• **Your task**: Within the records below, reproduce without change the lines from the line that has "Where should I" through the line that has "Click the thumbs-up emoji", and only those.

• **Extracted material**:
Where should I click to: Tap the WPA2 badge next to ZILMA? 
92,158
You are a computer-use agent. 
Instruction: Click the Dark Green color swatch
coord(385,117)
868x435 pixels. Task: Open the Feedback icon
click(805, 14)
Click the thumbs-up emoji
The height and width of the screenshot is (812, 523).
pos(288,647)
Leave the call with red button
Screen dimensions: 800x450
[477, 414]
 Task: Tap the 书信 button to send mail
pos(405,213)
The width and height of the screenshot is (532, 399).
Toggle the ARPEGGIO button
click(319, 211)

--

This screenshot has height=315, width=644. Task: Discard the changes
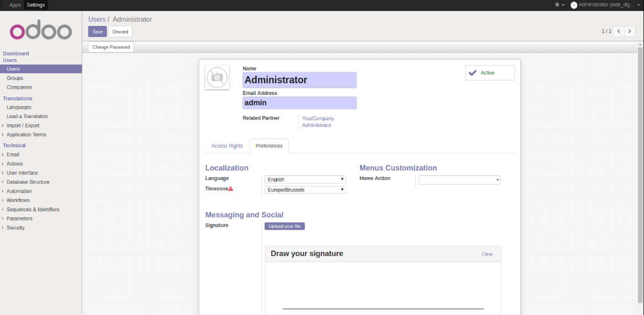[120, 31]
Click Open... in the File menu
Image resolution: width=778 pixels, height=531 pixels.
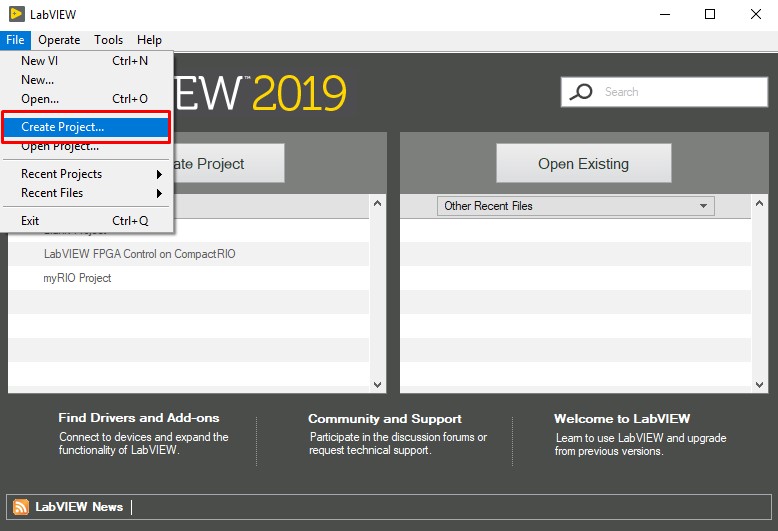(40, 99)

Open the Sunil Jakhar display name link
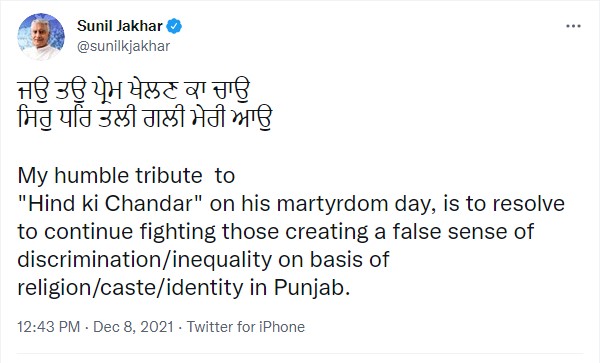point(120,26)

• **Reply to the exercise**:
Where should I click to: Tap the WPA2 badge next to ZILMA? 
92,158
You are a computer-use agent. 
Instruction: Click the Dark Green color swatch
coord(385,117)
868x435 pixels. Task: Open the Feedback icon
click(805, 14)
Click the thumbs-up emoji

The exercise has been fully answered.